D’abord le comment, et ensuite pourquoi.

Premier pas : on instaure le nouveau système en décidant que les cantons participent pour environ un quart à toutes les factures de prestataires de santé (cabinet médicaux et hôpital figurant sur la liste Lamal, mais pas les cliniques privées hors liste lamal).  C’est l’essence de la réforme.

Le deuxième  pas est le corollaire logique du premier : tous les  prestataires de soin, y-compris les cliniques hors liste LAMAL, ont le droit de facturer 75%  à l’assurance de base pour les prestations qu’elles fournissent. Ce deuxième point est déjà plus discutable : pourquoi les cliniques non-nécessaires à couvrir les besoins sont-elles traitées si généreusement ?

Le troisième  pas est une omission : on ne prévoit aucune limitation quantitative à l’offre des cliniques privées hors liste Lamal. Les cliniques peuvent multiplier les lits, l’offre et les actes qu’elles facturent à la LAMAL. L’assurance de base ne peut pas refuser de payer.
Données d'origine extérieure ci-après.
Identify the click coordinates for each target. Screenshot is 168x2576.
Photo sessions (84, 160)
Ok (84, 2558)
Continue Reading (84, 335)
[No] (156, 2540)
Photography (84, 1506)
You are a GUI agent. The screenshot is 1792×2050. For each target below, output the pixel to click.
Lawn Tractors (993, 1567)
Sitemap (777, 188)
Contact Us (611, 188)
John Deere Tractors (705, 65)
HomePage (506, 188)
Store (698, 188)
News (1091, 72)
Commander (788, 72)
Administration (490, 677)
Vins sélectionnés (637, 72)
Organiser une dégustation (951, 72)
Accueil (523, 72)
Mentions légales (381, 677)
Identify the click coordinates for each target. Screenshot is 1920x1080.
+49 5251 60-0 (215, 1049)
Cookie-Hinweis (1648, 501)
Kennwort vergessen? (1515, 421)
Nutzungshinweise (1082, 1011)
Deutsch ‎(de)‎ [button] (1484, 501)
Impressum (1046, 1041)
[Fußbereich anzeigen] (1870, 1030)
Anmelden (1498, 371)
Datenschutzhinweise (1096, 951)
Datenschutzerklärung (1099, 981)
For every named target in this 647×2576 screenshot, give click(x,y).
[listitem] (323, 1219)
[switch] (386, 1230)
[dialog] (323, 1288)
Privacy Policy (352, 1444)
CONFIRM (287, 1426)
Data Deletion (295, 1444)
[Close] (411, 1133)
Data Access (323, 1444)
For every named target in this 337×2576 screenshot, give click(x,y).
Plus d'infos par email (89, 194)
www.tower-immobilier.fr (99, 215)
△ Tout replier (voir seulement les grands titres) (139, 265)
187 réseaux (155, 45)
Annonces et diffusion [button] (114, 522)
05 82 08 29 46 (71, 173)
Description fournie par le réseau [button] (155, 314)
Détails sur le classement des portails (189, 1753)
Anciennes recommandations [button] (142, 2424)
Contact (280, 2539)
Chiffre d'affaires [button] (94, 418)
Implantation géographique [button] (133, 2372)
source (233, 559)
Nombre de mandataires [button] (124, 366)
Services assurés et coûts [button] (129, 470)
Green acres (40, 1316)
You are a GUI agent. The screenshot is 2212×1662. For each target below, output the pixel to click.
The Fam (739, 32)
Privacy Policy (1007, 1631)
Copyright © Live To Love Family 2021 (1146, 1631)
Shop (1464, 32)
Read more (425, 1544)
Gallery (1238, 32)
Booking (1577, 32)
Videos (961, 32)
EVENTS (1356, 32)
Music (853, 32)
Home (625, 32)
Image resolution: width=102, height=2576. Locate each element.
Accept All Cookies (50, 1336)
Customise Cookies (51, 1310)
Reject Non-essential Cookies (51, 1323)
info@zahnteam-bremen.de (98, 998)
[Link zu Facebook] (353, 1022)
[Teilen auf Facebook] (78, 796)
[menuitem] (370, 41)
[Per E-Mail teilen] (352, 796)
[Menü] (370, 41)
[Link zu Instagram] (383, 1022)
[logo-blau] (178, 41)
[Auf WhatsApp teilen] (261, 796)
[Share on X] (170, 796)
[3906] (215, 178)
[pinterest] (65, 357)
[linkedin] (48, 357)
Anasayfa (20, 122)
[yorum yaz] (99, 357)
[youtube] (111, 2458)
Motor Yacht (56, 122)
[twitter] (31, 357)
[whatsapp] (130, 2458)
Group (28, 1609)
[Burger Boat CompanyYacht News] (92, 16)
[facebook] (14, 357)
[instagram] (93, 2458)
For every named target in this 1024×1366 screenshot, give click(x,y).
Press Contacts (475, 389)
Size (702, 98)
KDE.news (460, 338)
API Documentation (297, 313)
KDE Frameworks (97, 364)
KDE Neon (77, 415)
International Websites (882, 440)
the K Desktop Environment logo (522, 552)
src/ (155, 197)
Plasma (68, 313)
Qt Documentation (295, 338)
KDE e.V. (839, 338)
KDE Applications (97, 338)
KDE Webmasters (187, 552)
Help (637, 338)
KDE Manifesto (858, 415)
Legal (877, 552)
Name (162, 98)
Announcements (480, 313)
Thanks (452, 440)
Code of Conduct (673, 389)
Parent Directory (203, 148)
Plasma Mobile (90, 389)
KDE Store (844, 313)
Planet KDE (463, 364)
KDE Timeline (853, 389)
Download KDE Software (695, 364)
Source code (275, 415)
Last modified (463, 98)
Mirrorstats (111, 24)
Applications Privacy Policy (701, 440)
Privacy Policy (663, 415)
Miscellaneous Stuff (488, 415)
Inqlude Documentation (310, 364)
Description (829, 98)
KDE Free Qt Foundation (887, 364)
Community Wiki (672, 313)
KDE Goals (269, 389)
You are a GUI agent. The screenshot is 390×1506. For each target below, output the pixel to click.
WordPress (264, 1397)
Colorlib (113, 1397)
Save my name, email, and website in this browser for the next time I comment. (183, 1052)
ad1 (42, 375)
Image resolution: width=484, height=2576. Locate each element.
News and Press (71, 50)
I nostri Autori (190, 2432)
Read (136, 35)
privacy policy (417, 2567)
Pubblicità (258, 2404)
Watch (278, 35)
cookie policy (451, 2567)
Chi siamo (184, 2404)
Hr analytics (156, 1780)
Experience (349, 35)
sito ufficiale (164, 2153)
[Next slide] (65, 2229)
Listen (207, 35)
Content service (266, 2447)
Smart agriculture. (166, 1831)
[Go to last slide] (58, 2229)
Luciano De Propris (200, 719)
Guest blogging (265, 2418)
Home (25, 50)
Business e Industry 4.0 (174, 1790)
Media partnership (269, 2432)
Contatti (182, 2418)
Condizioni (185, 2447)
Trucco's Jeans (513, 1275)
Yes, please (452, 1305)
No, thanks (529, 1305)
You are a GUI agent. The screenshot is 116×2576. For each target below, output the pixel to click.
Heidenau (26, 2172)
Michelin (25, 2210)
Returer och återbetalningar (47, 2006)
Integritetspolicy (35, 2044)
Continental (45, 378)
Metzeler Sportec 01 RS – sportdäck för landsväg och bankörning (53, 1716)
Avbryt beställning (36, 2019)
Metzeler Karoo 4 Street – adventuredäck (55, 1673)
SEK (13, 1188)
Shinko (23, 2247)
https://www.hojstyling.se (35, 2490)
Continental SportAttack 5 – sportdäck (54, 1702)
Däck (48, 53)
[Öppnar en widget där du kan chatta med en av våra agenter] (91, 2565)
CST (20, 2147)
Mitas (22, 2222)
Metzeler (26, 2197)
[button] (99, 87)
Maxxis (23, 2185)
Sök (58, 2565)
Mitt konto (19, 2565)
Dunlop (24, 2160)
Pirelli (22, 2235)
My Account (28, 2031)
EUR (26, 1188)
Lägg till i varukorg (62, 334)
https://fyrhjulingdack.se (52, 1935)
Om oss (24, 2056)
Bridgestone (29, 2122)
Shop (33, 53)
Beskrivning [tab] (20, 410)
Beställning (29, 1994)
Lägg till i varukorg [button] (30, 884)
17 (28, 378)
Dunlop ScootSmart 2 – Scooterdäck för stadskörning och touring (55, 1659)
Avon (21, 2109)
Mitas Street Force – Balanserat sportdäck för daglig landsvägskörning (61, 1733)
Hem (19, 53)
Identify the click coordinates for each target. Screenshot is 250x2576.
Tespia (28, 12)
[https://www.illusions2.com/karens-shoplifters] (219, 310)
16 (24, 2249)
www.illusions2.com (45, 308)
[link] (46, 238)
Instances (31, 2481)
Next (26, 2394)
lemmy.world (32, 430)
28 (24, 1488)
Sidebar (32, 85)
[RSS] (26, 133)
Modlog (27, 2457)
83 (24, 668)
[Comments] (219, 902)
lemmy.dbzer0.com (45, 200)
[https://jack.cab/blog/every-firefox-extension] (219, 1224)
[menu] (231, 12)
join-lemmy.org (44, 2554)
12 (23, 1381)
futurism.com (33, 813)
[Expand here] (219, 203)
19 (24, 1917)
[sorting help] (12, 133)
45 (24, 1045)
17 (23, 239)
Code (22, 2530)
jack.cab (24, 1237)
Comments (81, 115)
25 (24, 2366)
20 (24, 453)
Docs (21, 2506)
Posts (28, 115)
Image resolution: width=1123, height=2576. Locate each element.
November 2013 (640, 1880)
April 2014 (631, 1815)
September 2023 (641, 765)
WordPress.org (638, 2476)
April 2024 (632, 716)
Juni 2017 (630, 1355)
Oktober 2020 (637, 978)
Le quatrième pas : on donne aux seules caisses-maladies le droit du contrôle formel des factures. Le canton est réduit à l’état de payeur servile. Il verse mathématiquement 1 franc supplémentaire lorsque l’assurance paye 3 fr. (sauf pour les cliniques hors liste lamal).

Quelle est la conséquence pratique : 

Comme les cliniques prives pourront facturer 75% de leur coûts à l’assurance de base, au lieu de 45% aujourd’hui, leur rentabilité augmente drastiquement.  Comme ces cliniques ne fournissent pas de prestations d’intérêt général et sélectionnent les patients en évitant les cas difficiles, l’absence des  25%, soit la part cantonale qu’elles ne touchent pas, ne les pénalisent guère. Les 75% leur suffisent largement pour être rentables, d’autant qu’elles peuvent de surcroit facturer à l’assurance privée. L’offre va se surmultiplier, et faire exploser la charge pour l’assurance de base.

De facto, on supprime l’outil de la liste des hôpitaux pour contrôler l’offre hospitalière, tout simplement parce que qu’avec cette réforme,  le chiffre d’affaire que peut facturer une clinique qui est hors de la liste augmente fortement. La différence économique entre figurer sur la liste lamal et ne pas y figure ne pèse plus très lourd.

Appréciation et effet sur les primes

Du point de vue des promoteurs de ce dispositif, c’est le casse du siècle :

  • les cliniques privées pourront désormais financer l’essentiel de leurs coûts sur le dos de l’assurance de base, sans restriction du volume.
  • Les assureurs-maladie pourront offrir des polices complémentaires attractives pour des séjours en cliniques,  sans limite de quantité, parce que le socle des coûts est payé par l’assurance de base.
  • Les assurances-maladie s’empareront du pilotage du domaine hospitalier aux dépens de la planification hospitalière cantonale, avant de s’octroyer ultérieurement le droit de sélectionner les médecins (un cinquième pas qui est provisoirement écarté, mais qui reste le but ultime des assureurs)
  • Et comme tous les chiffres d’affaires gonflent, il va sans dire que le montant absolu des frais administratifs et des salaires de dirigeants peuvent discrètement augmenter.

Bien entendu, malgré cette augmentation massive du chiffre d’affaires, il n’y aura pas un seul malade qui sera mieux soigné.

Mais surtout, qui dit augmentation du chiffre d’affaires, dit que quelqu’un le payera, car dans leur dispositif, les lobbys de la commission de la CSSS-N ont omis de prévoir une imprimerie pour billets de banque.

Il faut donc répondre à la question cruciale : d’où viendra ce chiffre d’affaires supplémentaires ? Eh bien c’est tout simple : le volume payé par les assurés via les primes ne cessera d’augmenter, ce qui pèsera aussi sur les cantons en raison de la nécessiter d’abaisser les primes.

Sous couvert d’optimisation technocratique apparemment de bon sens, on a désormais établi une « machine à jeter l’argent par la fenêtre ». Et plutôt un modèle de forte puissance.

Tout ceci au détriment des assurés et des cantons, et donc indirectement des contribuables. En termes médicaux, on pourrait dire que le remède proposé ici est clairement pire que le mal et mérite d’être refusé à ce stade. C’est pire qu’une privatisation : c’est une privatisation des bénéfices avec socialisation des coûts.